[Begin EXTRACTED INFORMATION]

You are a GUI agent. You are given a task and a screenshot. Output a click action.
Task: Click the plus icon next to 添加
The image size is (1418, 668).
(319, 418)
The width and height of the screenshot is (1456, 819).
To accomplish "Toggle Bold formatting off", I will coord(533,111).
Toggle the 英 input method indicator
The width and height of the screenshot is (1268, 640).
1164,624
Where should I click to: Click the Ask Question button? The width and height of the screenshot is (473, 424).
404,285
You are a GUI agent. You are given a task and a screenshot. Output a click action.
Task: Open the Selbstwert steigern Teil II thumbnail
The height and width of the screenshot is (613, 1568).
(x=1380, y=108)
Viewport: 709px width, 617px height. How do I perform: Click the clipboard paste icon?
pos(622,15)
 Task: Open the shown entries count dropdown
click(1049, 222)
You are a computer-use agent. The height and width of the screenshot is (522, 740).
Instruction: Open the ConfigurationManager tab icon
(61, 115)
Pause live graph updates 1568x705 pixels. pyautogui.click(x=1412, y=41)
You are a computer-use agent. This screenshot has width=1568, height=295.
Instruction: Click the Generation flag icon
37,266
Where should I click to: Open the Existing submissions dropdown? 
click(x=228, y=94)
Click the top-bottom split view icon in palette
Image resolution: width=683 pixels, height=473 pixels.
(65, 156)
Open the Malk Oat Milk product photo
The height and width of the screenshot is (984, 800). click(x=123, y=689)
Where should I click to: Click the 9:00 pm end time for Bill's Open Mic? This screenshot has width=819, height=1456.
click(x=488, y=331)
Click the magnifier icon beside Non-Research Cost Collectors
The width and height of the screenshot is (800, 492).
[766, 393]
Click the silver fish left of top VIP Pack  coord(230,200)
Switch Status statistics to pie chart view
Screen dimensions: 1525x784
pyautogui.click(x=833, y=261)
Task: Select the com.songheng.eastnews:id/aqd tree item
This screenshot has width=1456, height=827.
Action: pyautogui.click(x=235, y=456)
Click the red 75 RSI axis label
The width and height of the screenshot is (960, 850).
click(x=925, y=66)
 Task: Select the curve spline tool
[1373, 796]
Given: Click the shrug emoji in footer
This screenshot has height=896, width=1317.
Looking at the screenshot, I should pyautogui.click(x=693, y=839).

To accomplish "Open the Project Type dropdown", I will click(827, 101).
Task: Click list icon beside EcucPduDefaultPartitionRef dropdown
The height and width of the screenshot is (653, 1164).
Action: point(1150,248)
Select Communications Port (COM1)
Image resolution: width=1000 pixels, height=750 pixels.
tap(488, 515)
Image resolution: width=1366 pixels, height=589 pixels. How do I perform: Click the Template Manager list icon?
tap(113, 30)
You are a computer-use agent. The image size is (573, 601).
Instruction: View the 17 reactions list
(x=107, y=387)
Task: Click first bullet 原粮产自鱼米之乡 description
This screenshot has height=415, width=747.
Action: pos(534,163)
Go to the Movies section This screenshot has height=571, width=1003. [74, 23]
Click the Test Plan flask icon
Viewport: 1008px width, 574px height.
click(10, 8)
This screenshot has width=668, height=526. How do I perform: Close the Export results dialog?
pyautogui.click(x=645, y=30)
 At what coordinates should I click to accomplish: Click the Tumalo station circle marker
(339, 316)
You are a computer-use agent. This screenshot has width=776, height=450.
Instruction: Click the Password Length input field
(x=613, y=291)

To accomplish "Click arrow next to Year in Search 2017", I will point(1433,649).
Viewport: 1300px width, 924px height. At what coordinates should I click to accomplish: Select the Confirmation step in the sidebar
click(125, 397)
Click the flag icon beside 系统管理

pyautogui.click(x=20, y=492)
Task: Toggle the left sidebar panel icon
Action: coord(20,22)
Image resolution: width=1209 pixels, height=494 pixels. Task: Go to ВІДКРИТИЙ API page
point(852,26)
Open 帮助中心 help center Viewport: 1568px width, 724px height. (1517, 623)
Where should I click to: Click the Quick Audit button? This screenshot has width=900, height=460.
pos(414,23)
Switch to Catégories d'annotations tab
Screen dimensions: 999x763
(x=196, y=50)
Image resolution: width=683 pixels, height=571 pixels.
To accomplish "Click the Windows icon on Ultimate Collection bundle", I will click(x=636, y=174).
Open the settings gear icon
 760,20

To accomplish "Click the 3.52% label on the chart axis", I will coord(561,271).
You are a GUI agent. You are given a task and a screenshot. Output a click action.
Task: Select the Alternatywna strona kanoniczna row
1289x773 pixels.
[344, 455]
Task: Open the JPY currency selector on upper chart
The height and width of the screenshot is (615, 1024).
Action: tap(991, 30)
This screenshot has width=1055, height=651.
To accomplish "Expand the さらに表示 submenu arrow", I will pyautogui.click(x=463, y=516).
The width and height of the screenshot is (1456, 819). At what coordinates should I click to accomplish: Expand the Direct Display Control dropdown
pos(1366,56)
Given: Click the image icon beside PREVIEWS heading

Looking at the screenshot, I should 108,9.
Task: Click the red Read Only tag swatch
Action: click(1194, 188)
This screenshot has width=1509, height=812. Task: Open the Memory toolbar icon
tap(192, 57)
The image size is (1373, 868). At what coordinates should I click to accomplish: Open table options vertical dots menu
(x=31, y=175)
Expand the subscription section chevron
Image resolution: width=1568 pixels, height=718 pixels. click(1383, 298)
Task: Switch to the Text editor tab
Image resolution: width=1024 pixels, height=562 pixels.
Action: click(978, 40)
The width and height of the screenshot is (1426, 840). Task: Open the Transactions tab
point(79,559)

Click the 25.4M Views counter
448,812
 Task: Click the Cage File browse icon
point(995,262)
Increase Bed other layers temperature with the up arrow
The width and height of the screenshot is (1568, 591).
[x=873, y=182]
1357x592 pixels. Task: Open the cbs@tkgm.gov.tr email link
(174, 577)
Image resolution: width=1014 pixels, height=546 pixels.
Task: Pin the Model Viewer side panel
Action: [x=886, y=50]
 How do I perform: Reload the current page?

[End EXTRACTED INFORMATION]

#### [TASK PROMPT]
Reproduce the lines above, switching every instance of "GUI agent" to "desktop automation agent" and leaving everything else intact.

#### [EXERCISE OUTPUT]
You are a desktop automation agent. You are given a task and a screenshot. Output a click action.
Task: Click the plus icon next to 添加
The image size is (1418, 668).
(319, 418)
The width and height of the screenshot is (1456, 819).
To accomplish "Toggle Bold formatting off", I will coord(533,111).
Toggle the 英 input method indicator
The width and height of the screenshot is (1268, 640).
1164,624
Where should I click to: Click the Ask Question button? The width and height of the screenshot is (473, 424).
404,285
You are a desktop automation agent. You are given a task and a screenshot. Output a click action.
Task: Open the Selbstwert steigern Teil II thumbnail
The height and width of the screenshot is (613, 1568).
(x=1380, y=108)
Viewport: 709px width, 617px height. How do I perform: Click the clipboard paste icon?
pos(622,15)
 Task: Open the shown entries count dropdown
click(1049, 222)
You are a computer-use agent. The height and width of the screenshot is (522, 740).
Instruction: Open the ConfigurationManager tab icon
(61, 115)
Pause live graph updates 1568x705 pixels. pyautogui.click(x=1412, y=41)
You are a computer-use agent. This screenshot has width=1568, height=295.
Instruction: Click the Generation flag icon
37,266
Where should I click to: Open the Existing submissions dropdown? 
click(x=228, y=94)
Click the top-bottom split view icon in palette
Image resolution: width=683 pixels, height=473 pixels.
(65, 156)
Open the Malk Oat Milk product photo
The height and width of the screenshot is (984, 800). click(x=123, y=689)
Where should I click to: Click the 9:00 pm end time for Bill's Open Mic? This screenshot has width=819, height=1456.
click(x=488, y=331)
Click the magnifier icon beside Non-Research Cost Collectors
The width and height of the screenshot is (800, 492).
[766, 393]
Click the silver fish left of top VIP Pack  coord(230,200)
Switch Status statistics to pie chart view
Screen dimensions: 1525x784
pyautogui.click(x=833, y=261)
Task: Select the com.songheng.eastnews:id/aqd tree item
This screenshot has width=1456, height=827.
Action: pyautogui.click(x=235, y=456)
Click the red 75 RSI axis label
The width and height of the screenshot is (960, 850).
click(x=925, y=66)
 Task: Select the curve spline tool
[1373, 796]
Given: Click the shrug emoji in footer
This screenshot has height=896, width=1317.
Looking at the screenshot, I should pyautogui.click(x=693, y=839).

To accomplish "Open the Project Type dropdown", I will click(827, 101).
Task: Click list icon beside EcucPduDefaultPartitionRef dropdown
The height and width of the screenshot is (653, 1164).
Action: point(1150,248)
Select Communications Port (COM1)
Image resolution: width=1000 pixels, height=750 pixels.
tap(488, 515)
Image resolution: width=1366 pixels, height=589 pixels. How do I perform: Click the Template Manager list icon?
tap(113, 30)
You are a computer-use agent. The image size is (573, 601).
Instruction: View the 17 reactions list
(x=107, y=387)
Task: Click first bullet 原粮产自鱼米之乡 description
This screenshot has height=415, width=747.
Action: pos(534,163)
Go to the Movies section This screenshot has height=571, width=1003. [74, 23]
Click the Test Plan flask icon
Viewport: 1008px width, 574px height.
click(10, 8)
This screenshot has width=668, height=526. How do I perform: Close the Export results dialog?
pyautogui.click(x=645, y=30)
 At what coordinates should I click to accomplish: Click the Tumalo station circle marker
(339, 316)
You are a computer-use agent. This screenshot has width=776, height=450.
Instruction: Click the Password Length input field
(x=613, y=291)

To accomplish "Click arrow next to Year in Search 2017", I will point(1433,649).
Viewport: 1300px width, 924px height. At what coordinates should I click to accomplish: Select the Confirmation step in the sidebar
click(125, 397)
Click the flag icon beside 系统管理

pyautogui.click(x=20, y=492)
Task: Toggle the left sidebar panel icon
Action: coord(20,22)
Image resolution: width=1209 pixels, height=494 pixels. Task: Go to ВІДКРИТИЙ API page
point(852,26)
Open 帮助中心 help center Viewport: 1568px width, 724px height. (1517, 623)
Where should I click to: Click the Quick Audit button? This screenshot has width=900, height=460.
pos(414,23)
Switch to Catégories d'annotations tab
Screen dimensions: 999x763
(x=196, y=50)
Image resolution: width=683 pixels, height=571 pixels.
To accomplish "Click the Windows icon on Ultimate Collection bundle", I will click(x=636, y=174).
Open the settings gear icon
 760,20

To accomplish "Click the 3.52% label on the chart axis", I will coord(561,271).
You are a desktop automation agent. You are given a task and a screenshot. Output a click action.
Task: Select the Alternatywna strona kanoniczna row
1289x773 pixels.
[344, 455]
Task: Open the JPY currency selector on upper chart
The height and width of the screenshot is (615, 1024).
Action: tap(991, 30)
This screenshot has width=1055, height=651.
To accomplish "Expand the さらに表示 submenu arrow", I will pyautogui.click(x=463, y=516).
The width and height of the screenshot is (1456, 819). At what coordinates should I click to accomplish: Expand the Direct Display Control dropdown
pos(1366,56)
Given: Click the image icon beside PREVIEWS heading

Looking at the screenshot, I should 108,9.
Task: Click the red Read Only tag swatch
Action: click(1194, 188)
This screenshot has width=1509, height=812. Task: Open the Memory toolbar icon
tap(192, 57)
The image size is (1373, 868). At what coordinates should I click to accomplish: Open table options vertical dots menu
(x=31, y=175)
Expand the subscription section chevron
Image resolution: width=1568 pixels, height=718 pixels. click(1383, 298)
Task: Switch to the Text editor tab
Image resolution: width=1024 pixels, height=562 pixels.
Action: click(978, 40)
The width and height of the screenshot is (1426, 840). Task: Open the Transactions tab
point(79,559)

Click the 25.4M Views counter
448,812
 Task: Click the Cage File browse icon
point(995,262)
Increase Bed other layers temperature with the up arrow
The width and height of the screenshot is (1568, 591).
[x=873, y=182]
1357x592 pixels. Task: Open the cbs@tkgm.gov.tr email link
(174, 577)
Image resolution: width=1014 pixels, height=546 pixels.
Task: Pin the Model Viewer side panel
Action: [x=886, y=50]
 How do I perform: Reload the current page?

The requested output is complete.